How to celebrate summer? Raise a toast and support Canada’s art galleries

Contemporary Calgary LOOK2022

It was a triumphant return to the gala throw, as the city’s public contemporary art gallery hosted LOOK2022. The event ran with, and I mean ran with, a Studio 54 theme. There was a life-size plastic horse worthy of a Bianca Jagger entry, champagne serving mannequins in angel wings, tinfoil-covered walls at Andy Warhol’s famous factory and, for one night only, an impressive display of the pop artist’s greatest hits. . Studio 54 as a party theme has been done endlessly and rarely, I must admit, is done successfully. At that last moment though, the freedom of expression and unapologetic brand of exuberance of the iconic club really kicked in.
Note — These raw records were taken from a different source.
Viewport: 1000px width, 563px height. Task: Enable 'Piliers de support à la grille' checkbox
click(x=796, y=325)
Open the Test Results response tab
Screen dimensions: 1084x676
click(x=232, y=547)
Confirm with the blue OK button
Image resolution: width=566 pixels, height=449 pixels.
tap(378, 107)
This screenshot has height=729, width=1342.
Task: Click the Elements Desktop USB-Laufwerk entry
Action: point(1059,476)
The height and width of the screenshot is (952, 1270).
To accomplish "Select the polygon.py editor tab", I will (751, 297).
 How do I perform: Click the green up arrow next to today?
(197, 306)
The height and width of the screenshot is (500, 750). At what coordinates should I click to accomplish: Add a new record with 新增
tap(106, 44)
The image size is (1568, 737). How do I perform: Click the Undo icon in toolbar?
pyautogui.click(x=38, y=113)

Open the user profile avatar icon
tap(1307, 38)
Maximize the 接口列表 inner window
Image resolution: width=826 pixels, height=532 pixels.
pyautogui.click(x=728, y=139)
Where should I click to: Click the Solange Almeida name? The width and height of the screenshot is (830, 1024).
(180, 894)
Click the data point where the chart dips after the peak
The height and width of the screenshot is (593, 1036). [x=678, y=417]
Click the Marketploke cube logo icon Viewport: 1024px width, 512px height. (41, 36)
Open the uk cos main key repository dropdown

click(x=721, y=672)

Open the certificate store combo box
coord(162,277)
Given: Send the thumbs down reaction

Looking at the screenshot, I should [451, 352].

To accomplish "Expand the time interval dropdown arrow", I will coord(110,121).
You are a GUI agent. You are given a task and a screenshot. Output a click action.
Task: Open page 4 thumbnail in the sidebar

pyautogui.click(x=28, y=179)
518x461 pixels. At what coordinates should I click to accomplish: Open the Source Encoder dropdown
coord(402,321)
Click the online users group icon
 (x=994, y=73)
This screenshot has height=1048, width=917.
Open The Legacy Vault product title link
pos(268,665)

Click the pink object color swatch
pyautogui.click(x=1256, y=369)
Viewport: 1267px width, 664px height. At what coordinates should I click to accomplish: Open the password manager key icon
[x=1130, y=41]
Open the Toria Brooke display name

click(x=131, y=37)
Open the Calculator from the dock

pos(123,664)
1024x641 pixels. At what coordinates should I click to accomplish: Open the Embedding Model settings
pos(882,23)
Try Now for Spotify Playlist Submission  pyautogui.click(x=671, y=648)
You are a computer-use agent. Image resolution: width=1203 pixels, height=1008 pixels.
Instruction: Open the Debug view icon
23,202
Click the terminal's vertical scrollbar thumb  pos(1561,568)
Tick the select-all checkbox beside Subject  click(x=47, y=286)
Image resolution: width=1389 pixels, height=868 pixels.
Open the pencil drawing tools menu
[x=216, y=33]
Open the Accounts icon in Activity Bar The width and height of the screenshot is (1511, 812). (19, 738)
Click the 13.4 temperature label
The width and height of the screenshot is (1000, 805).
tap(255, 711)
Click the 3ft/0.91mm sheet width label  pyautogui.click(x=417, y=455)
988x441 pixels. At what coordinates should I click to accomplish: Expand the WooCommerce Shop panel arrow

Cocktails for major donors were followed by a seated dinner and a dazzling auction with a dazzling array of substantial works on the auction block. The crowd was a spectacular mix of people who came together to raise just under $1 million to support the gallery’s programs and exhibitions. The attire ensemble mingled with bankers, art designers and merchants galore and even the mayor of Calgary Jyoti Gondek was there, sitting across from yours truly at dinner next to the CEO of Contemporary Calgary David Leinster. To my right was the infallible passion Kelly Street, model agent extraordinaire and Contemporary Calgary board member who returned as co-chair of the event. Nearby was the artist Douglas Couplandwho was honorary president of the event alongside the philanthropist M Anne McCaigauthor Kelly Oxford and artist Adrian A. Stimson. To my left was a legendary artist and educator John Willwho played in Chris Cran-directed a short film that premiered over dinner, centering on Will’s encounter with Warhol. Also nearby was Brett SherlockChristie’s International Consultant, who masterfully raised over $400,000 at the live auction (Heather Bala Edwards and kd langwho made an appearance to encourage bidding, were his sponsors).

Bruce Bailey’s Canadian Garden Party

A week earlier, art collector Bruce Bailey held its second rally in support of the Montreal Museum of Fine Arts (MMFA). He welcomed 600 guests on the grounds of his estate outside of Toronto and raised a remarkable $1 million for museum programs and exhibits. Donations were also made to the Canadian Opera Company and the Inuit Art Foundation and in honor of the case, the artist Pierre Doig donated his painting Study for Iron Hill (1991) at the Quebec institution (first work by Doig to enter the MMFA collection). The event paid homage to the 1863 Paris Salon des Refusés (“exhibition of scraps”), a bold display of protest and contemporary art for its time. Sitting for lunch in the quaint Bailey’s Hayloft, honored guests included Suzanne Rogersnfl star Laurent Duvernay-Tardif and director of the MMFA Stephane Aquin. Others included: Mary Dailey Desmaraisdirector of the conservation division at the MMFA, music director of the COC Johannes Debus, East Room Founder and Party Sponsor Dereck Martinopera star Ambur Braidpainters Margaux Williamson and Matt Beasantand numerous philanthropic supporters, including Belinda Stronach, Carol and david call and Jennifer Iveyall of whom sat on the committee.